Friedrich II. (* 26. Dez. 1194 in Jesi bei Ancona; † 13. Dez. 1250 in Castel Fiorentino bei Lucera), römisch-deutscher König seit 1212, Kaiser des Heiligen Römischen Reiches seit 1220 und der letzte Staufer in diesem Amt. Unter den Herrschern des Mittelalters gilt Friedrich allgemein als ein Wunderwesen, bereits von Zeitgenossen auch stupor mundi (lat.: das Erstaunen der Welt) genannt); er wurde von J. Burckhardt als der »erste moderne Mensch auf dem Thron« bezeichnet.
Friedrich, Sohn Heinrichs VI. und der Konstanze von Sizilien, übernahm 1208 die Regierung beider Sizilien. 1215 wurde er in Aachen zum deutschen König und 1220 in Rom zum Kaiser gekrönt. 1228 unternahm er den versprochenen Kreuzzug, wegen dessen Verzögerung er von Papst Gregor IX. gebannt worden war.
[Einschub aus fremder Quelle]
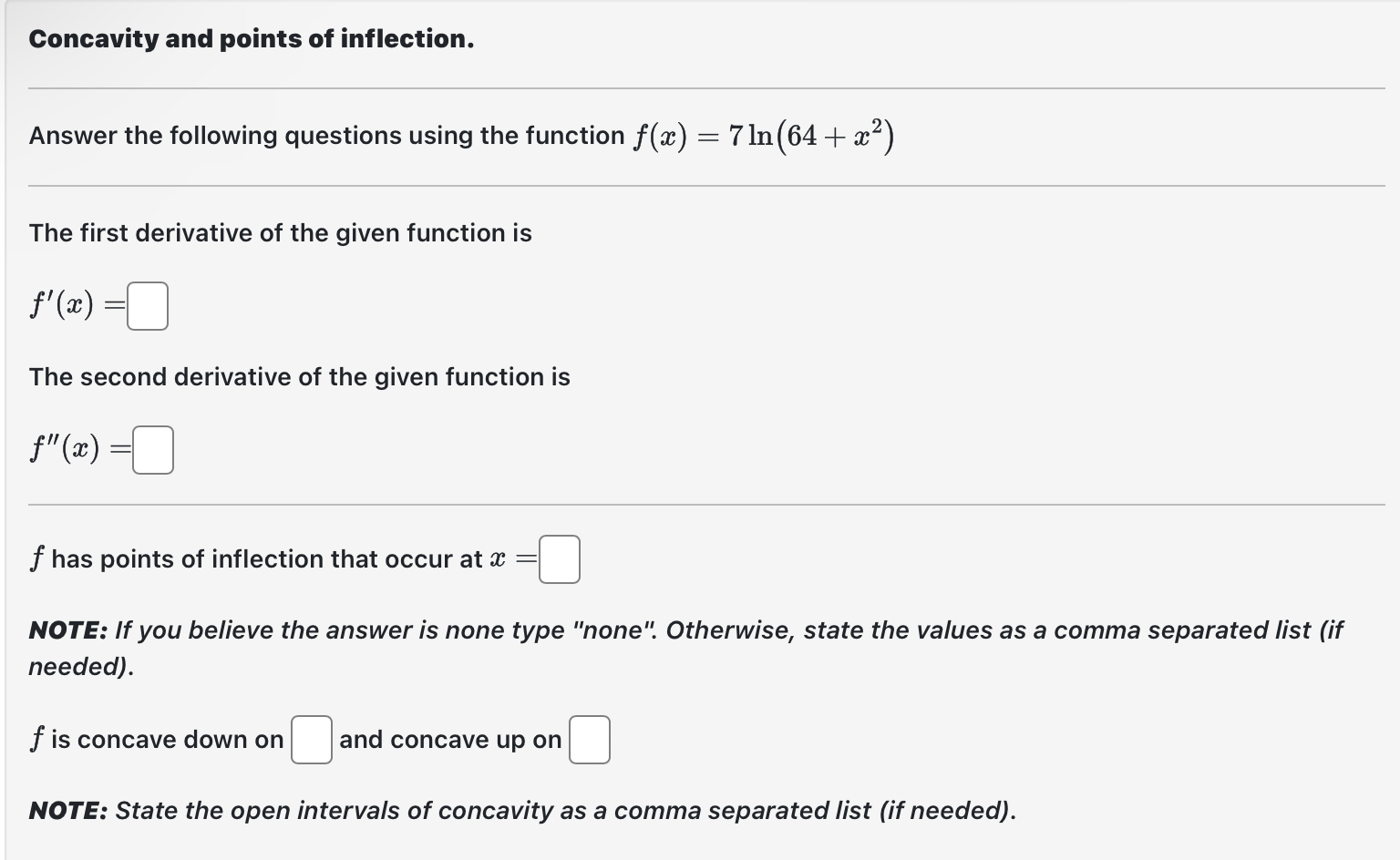The height and width of the screenshot is (860, 1400).
Task: Click the first derivative instruction text
Action: click(x=280, y=233)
Er erreichte die Abtretung der heiligen Stätten von den Sarazenen, machte sich 1229 zum König von Jerusalem und schloss – nach Italien zurückgekehrt – 1230 mit dem Papst Frieden.
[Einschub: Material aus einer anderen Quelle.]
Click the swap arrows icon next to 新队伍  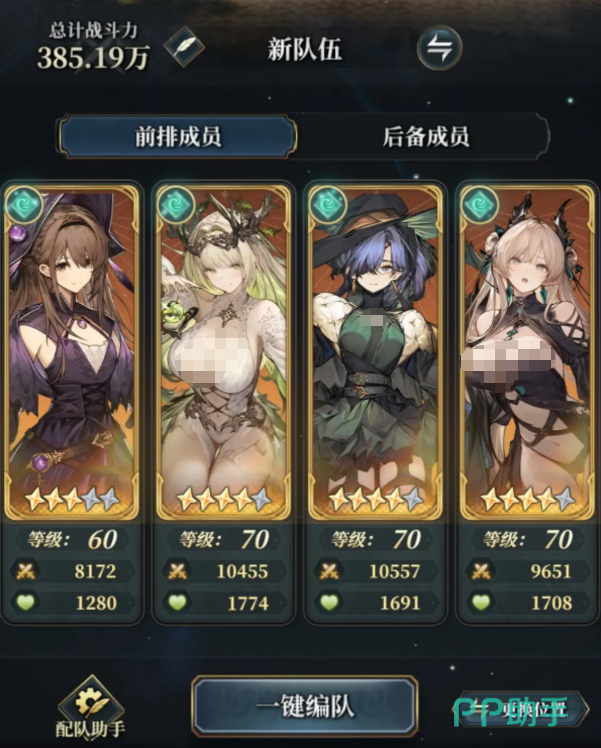coord(439,48)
1235 setzte er in Deutschland seinen Sohn Heinrich ab, besiegte 1237 die Lombarden bei Cortenuova und zog, als Gregor wegen der Ernennung Enzios, Friedrichs natürlichem Sohn, zum König von Sardinien 1239 erneut den Bann gegen ihn aussprach, bis vor Rom. Papst Innozenz IV. erneuerte den Bannfluch und sprach 1245 Friedrichs Absetzung aus, worauf Heinrich Raspe von Thüringen und nach ihm Wilhelm von Holland als Gegenkönige aufgestellt wurden.